# When do you answer the Phone.



## Stunt Carpenter (Dec 31, 2011)

I'm just wondering when everyone else answers their phones. Do you have it on 24/7 or 10/6??


----------



## BamBamm5144 (Jul 12, 2008)

I believe this was just covered.

Mine go something like this.

"company name" this is jack, what can I help you with?

If the wife is answering the phone she goes - thank you for calling "company name" this is jill, how can I help you?


----------



## Dan_Watson (Mar 1, 2008)

BamBamm5144 said:


> I believe this was just covered.
> 
> Mine go something like this.
> 
> ...


How and why are different questions...I hear alwaysconfusd is available as a user name :thumbup:


----------



## Jaws (Dec 20, 2010)

I awnser always unless its after 10 or something, if its a client, sub or employee. Its ridiculous to call after 730 , imo, for business. I don't call after 530.


----------



## Dan_Watson (Mar 1, 2008)

I don't alway answer, but I always listen to the vmails. Call back accordingly.


----------



## Jaws (Dec 20, 2010)

I don't awnser in meetings or when I'm doing physical work. If I happen to be wearing nail bags, I am not awnsering, most likely. Always pisses me off when one of my guys answers his phone when he's working, I follow the same rule.


----------



## gastek (Mar 29, 2011)

From 7am - 5pm, maybe later if I know who it is, and Monday thru Saturday. Never on Sunday.


----------



## ohiohomedoctor (Dec 26, 2010)

Every time unless I'm already on it. I never put anybody on hold, ever.


----------



## rselectric1 (Sep 20, 2009)

I always have my phone either on me or close by. Customers tend to call at unconventional time in some cases. I almost always answer live unless it's between 11 pm and 6 am, but my greeting states to leave a message to get a prompt return call (for emergency service calls) and I am back with them within minutes regardless of time.

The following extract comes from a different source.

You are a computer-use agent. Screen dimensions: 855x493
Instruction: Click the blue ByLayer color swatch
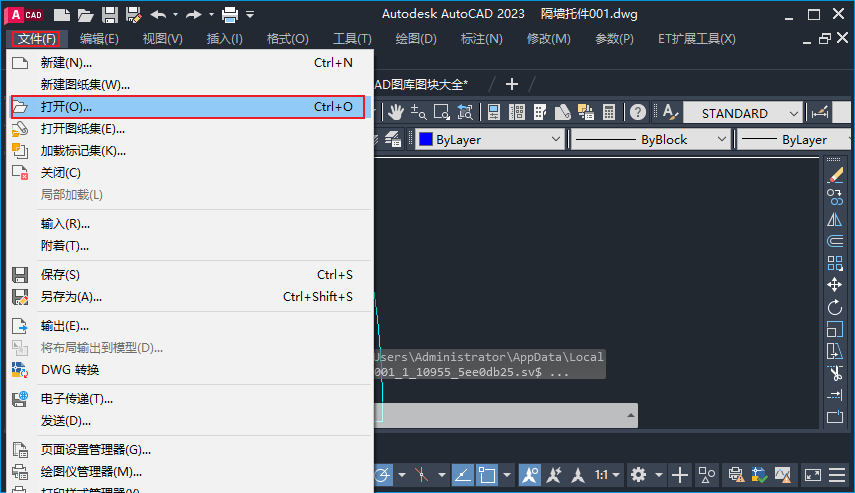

Over the last year or so, out of town area codes get ignored since they are usually sales calls. (Unless of course I am having a bad day and I want to share the love) :jester:


----------



## RobertCDF (Aug 18, 2005)

ohiohomedoctor said:


> Every time unless I'm already on it. I never put anybody on hold, ever.


Even in front of a potential customer or current customer? 

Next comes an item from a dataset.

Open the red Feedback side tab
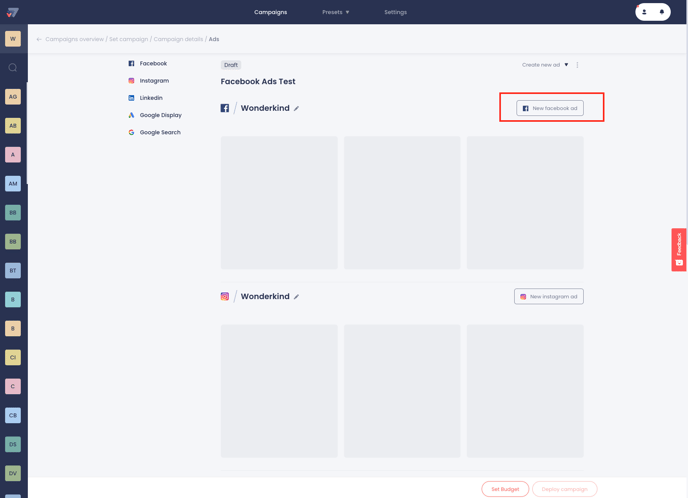The height and width of the screenshot is (498, 688). (x=679, y=250)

Mine is M-F 8-5, if it's a sub I'll answer on weekends because they might need info for Monday morning. If it's during that time and I'm not speaking to a client/potential I'll try to answer.


----------



## Cole82 (Nov 22, 2008)

Customer, 7-6
Sub, 7-7
Family, never


----------



## bmcquin (Mar 10, 2008)

when it rings.............:whistling


----------



## BamBamm5144 (Jul 12, 2008)

Oops. Misread.

Between 8-5. If its an email, I'll respond until 7. If its a customer I'll answer until 7.


----------



## ECSOWNER (Jul 25, 2011)

I know the phone is valuable for communicating with current and potential customers, and I use to answer almost all the time. Now I leave the phone in the truck. I check and return calls at break, lunch, and end of the day. If a sub needs to get ahold of me they have home # and my personal cell #. They know to only call after hours if it's an emergency. It feels nice to truly be "off work" now.


----------



## Chris Johnson (Apr 19, 2007)

I answer mine anytime I can, nobody calls for business after 8pm but it can start at 5:30am somedays.


----------



## ohiohomedoctor (Dec 26, 2010)

RobertCDF said:


> Even in front of a potential customer or current customer?
> 
> Mine is M-F 8-5, if it's a sub I'll answer on weekends because they might need info for Monday morning. If it's during that time and I'm not speaking to a client/potential I'll try to answer.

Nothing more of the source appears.